Replacing an unavailable ZFS drive

The day I’ve known for a while has come: a drive in my ZFS array has become degraded. It’s my first drive failure in over four years, not bad.

Here’s the status report:

  pool: tank
 state: DEGRADED
status: One or more devices could not be used because the label is missing or
        invalid.  Sufficient replicas exist for the pool to continue
        functioning in a degraded state.
action: Replace the device using 'zpool replace'.
   see: http://zfsonlinux.org/msg/ZFS-8000-4J
  scan: scrub repaired 0B in 8h33m with 0 errors on Mon Jul 12 09:03:55 2021
config:

        NAME        STATE     READ WRITE CKSUM
        tank        DEGRADED     0     0     0
          raidz2-0  DEGRADED     0     0     0
            sda     ONLINE       0     0     0
            sdb     ONLINE       0     0     0
            sdc     ONLINE       0     0     0
            sdd     UNAVAIL      0     0     0
            sde     ONLINE       0     0     0

The first thing that stands out to be me is the last scrub was back in July and it’s now early November. It’s recommended to scrub an array frequently, ranging from weekly to monthly. Four months between scrubs is outside that range.

Monitoring

I had an automated weekly scrub job. It’s worked fine for years, what happened to it? I checked root’s cron, my cron, systemd timers before locating the culprit: /etc/cron.d/zfsutils-linux. This cron job called into a script that is short enough to inline here:

#!/bin/sh -eu

# Scrub all healthy pools.
zpool list -H -o health,name 2>&1 | \
        awk 'BEGIN {FS="\t"} {if ($1 ~ /^ONLINE/) print $2}' | \
while read pool
do
        zpool scrub "$pool"
done

“Scrub all healthy pools” – ugh. Since the last scrub was back in July that means that the pool has been in a degraded state for 4 months. This is horrible and I feel bad for not noticing. And the ZFS dashboard that I created and looked at every day didn’t illuminate the problem. Can I fix this monitoring problem?
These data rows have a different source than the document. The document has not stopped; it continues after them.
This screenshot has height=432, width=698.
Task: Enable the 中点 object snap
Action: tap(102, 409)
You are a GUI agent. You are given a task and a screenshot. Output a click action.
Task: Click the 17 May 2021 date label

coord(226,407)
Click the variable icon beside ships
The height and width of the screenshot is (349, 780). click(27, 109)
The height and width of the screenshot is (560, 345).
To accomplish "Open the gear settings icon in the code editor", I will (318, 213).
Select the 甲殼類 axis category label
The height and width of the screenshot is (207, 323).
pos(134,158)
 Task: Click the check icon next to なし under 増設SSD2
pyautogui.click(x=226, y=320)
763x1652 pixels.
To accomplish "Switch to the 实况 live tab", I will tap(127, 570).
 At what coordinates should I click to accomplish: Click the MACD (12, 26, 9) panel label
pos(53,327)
The ZFS dashboard is created with grafana, prometheus, and node_exporter. Turns out node_exporter only recently learned how to communicate a ZFS pool’s state. So step 1 is to update node_exporter, step 2 is to update the dashboard. Except it’s not that simple. I have ZFS on Linux v0.7.5 (which I’ll informally keep referring to as ZFS for brevity) installed and it does not write to the following location that node_exporter expects:

/proc/spl/kstat/zfs/*/state

These stats were added in ZFS 0.8. I’m stuck on ZFS 0.7.5 with Ubuntu 18.04. I say “stuck” as I’m using the official zfsutils-linux system package. I could do a distro upgrade to Ubuntu 20.04 to get ZFS 0.8.x, but that may be a little more risky than I’d like. Alternatively, I could build from source but circumventing package maintainers, whose duty consists of ensuring stability and compatibility, could be even riskier. I don’t want to rehash the perennial debate of upgrade vs clean install, but sometimes it comes down to a feeling. I built this NAS and am running several applications on it, and I’m worried about instability on upgrade. Things could go wrong and I could end up spending the next few days pulling my hair out troubleshooting.
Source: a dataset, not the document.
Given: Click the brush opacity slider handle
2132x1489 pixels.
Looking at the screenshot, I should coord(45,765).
Aside: perhaps my next NAS should be a TrueNAS mini and run it purely as a storage device and decouple applications onto compute nodes. I’d be much more confident performing updates on vanilla installations. Though I know plenty about system administrations, I’m not a system administrator and am happy to delegate responsibility to others.

I did find a suitable workaround. I created a grafana alert that will fire whenever there is zero activity detected for any of the disks, as the only time there should be zero activity is when a disk is unavailable. There’s probably edge cases with this approach but it gives me the confidence that the next error will be much more obvious.
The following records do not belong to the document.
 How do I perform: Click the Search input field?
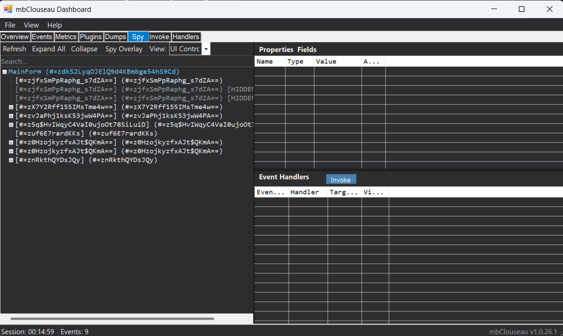pyautogui.click(x=126, y=61)
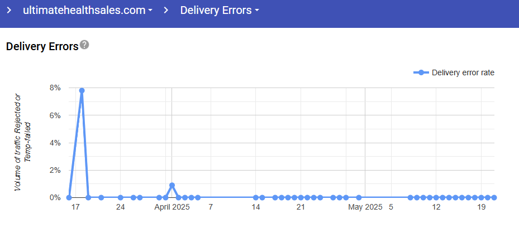
Task: Click the 'Delivery error rate' legend label
Action: 463,72
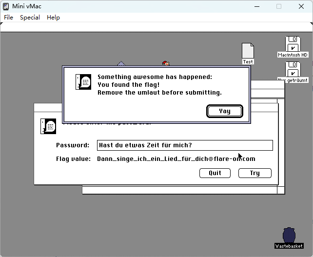Viewport: 313px width, 257px height.
Task: Click the Mini vMac title bar icon
Action: (6, 6)
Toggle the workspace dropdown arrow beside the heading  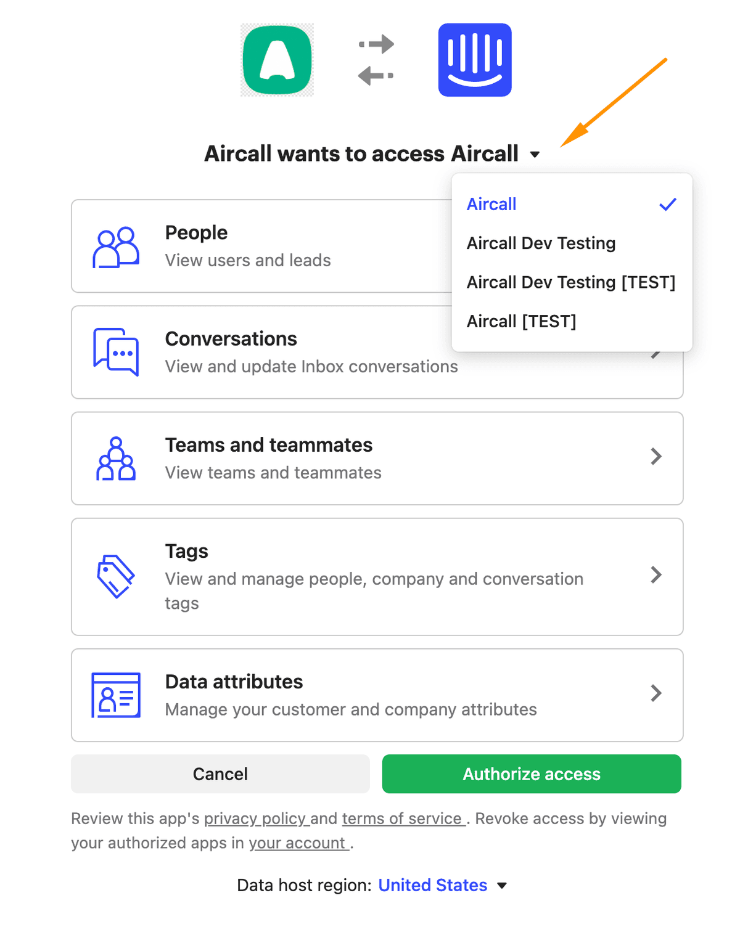[535, 155]
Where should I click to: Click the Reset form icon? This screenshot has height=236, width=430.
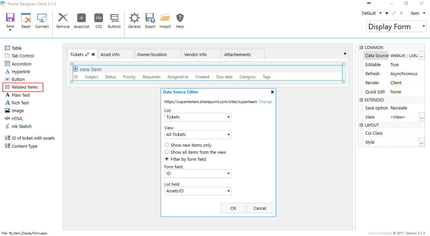(26, 18)
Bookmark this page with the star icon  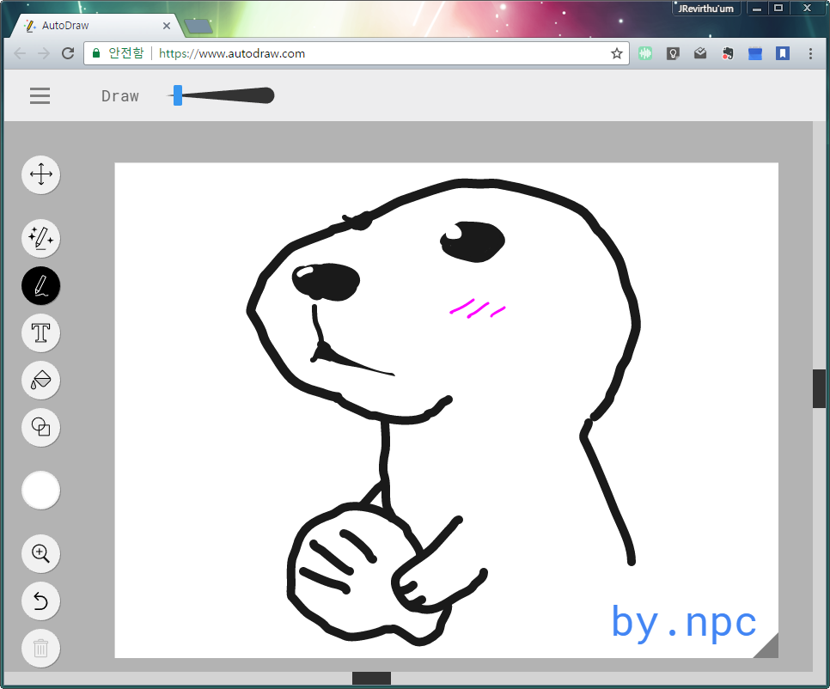(x=616, y=53)
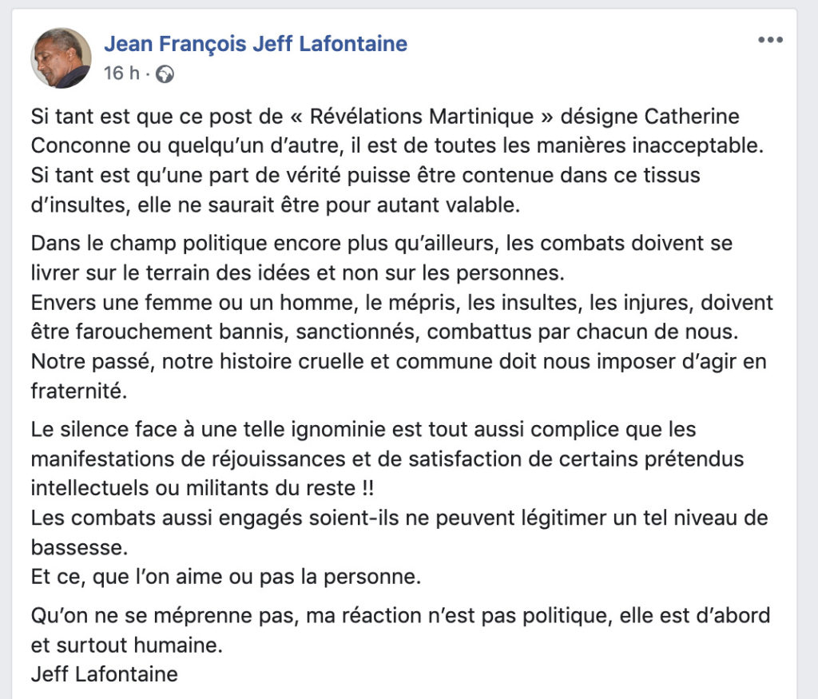Click the word "bassesse." in the post
818x699 pixels.
point(79,548)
Additionally, one should have more than one way to monitor system health so that in the event of the failure of one (ie: grafana down or inaccessible) the other one is still available (ie: email). For email you really can’t go wrong with smartd.

Before addressing the disk replacement, should one commence a scrub before swapping disks? I was unable to find any literature on this. My intuition is conflicted. Scrubbing can be an intense process and could cause additional failures, but on the other hand I can see the benefits to knowing the data is pristine before replacement. I decided to get a scrub in, and thankfully there weren’t any data or disk issues in store.

Identification

The first step is to identify the degraded drive, which is an elementary problem to solve when the case has status lights for the drives that will identify the troublesome one. Unfortunately, my DIY NAS case lacks this, so when installing drives I labelled them with their linux assigned drive labels. I don’t trust these labels anymore as there’s nothing from preventing the system from shuffling drive names around. A quick google search confirms this. The arch wiki mentions:

[The] order in which their corresponding device nodes are added is arbitrary

Aside: While the NAS is running Ubuntu 18.04, the arch wiki is still applicable and oftentimes the best source of info.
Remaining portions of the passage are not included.